(Records from a data collection)
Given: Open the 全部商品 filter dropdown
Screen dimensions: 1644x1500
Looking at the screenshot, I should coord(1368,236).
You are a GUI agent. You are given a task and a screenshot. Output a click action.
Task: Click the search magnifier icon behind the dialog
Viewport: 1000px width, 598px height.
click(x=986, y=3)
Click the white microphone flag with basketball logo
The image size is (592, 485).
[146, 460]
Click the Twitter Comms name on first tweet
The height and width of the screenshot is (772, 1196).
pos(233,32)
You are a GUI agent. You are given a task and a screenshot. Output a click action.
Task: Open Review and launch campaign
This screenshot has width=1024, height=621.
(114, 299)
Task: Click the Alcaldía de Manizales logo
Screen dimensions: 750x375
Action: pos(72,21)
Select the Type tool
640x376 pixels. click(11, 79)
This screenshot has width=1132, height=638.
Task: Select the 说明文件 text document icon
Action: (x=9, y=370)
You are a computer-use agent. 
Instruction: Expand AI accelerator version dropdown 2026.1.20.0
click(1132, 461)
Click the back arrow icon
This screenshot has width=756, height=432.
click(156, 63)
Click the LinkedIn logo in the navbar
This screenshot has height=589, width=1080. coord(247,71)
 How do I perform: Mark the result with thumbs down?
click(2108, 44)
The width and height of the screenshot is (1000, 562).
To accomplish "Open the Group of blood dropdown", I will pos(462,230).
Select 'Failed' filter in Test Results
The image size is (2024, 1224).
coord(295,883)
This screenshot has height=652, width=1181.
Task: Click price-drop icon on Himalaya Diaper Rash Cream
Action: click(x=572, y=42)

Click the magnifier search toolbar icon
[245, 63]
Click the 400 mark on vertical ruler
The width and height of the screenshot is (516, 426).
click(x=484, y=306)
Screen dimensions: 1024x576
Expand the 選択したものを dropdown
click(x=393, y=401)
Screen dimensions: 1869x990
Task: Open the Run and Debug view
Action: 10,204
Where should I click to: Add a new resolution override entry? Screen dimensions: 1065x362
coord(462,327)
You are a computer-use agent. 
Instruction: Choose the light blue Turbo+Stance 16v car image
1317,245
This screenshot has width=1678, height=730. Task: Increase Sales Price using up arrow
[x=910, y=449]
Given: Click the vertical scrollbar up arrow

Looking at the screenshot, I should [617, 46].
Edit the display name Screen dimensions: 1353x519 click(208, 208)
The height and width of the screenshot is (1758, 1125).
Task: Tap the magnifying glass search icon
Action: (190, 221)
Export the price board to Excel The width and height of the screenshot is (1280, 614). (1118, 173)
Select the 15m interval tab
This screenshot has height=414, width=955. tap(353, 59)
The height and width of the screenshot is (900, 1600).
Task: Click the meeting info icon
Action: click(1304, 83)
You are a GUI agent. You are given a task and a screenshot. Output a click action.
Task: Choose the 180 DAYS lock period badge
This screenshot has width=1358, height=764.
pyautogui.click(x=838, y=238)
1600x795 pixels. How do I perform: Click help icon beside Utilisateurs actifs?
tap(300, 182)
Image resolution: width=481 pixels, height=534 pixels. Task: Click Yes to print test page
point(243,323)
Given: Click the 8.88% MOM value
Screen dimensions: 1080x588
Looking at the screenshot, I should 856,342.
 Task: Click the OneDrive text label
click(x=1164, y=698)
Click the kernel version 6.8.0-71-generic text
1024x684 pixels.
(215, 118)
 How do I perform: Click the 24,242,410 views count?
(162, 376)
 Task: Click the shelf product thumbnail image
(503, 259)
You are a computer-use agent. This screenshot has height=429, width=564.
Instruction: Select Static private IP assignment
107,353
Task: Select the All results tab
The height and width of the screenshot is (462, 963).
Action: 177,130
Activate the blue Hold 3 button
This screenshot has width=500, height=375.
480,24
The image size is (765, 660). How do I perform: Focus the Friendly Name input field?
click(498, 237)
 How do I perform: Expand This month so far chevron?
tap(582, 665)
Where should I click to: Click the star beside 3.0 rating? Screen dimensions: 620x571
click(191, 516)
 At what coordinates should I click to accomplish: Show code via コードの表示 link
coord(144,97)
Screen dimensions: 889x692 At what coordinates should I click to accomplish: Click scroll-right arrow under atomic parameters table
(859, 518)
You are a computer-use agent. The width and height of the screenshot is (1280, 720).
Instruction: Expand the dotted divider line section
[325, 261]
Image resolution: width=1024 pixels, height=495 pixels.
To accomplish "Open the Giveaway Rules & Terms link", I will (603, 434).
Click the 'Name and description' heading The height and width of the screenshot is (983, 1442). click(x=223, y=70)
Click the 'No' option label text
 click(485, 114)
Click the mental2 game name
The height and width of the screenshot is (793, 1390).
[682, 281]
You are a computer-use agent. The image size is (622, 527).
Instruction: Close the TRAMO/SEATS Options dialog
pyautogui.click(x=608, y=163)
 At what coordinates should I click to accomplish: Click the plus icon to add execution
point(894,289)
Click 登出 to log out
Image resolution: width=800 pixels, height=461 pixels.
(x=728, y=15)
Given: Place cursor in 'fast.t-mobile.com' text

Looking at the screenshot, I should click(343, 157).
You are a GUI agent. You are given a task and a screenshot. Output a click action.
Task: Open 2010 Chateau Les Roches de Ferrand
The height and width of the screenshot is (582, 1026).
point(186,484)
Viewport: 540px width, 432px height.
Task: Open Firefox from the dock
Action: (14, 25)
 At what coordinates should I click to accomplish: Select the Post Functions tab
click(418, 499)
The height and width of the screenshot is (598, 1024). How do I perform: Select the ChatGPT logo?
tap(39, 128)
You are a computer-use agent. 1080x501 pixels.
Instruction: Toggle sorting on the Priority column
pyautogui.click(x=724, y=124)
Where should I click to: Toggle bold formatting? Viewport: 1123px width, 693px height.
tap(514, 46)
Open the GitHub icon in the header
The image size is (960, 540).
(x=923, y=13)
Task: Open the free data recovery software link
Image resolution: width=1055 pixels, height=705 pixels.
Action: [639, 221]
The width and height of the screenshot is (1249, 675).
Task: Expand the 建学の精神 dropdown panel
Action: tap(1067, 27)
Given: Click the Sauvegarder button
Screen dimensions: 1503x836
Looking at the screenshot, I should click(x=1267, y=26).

» **WORK REQUEST**: Where the word "button" shows up in a line of the entries above, copy that line.

» **SOLUTION TO THE EXERCISE**:
Activate the blue Hold 3 button
Given: Click the Sauvegarder button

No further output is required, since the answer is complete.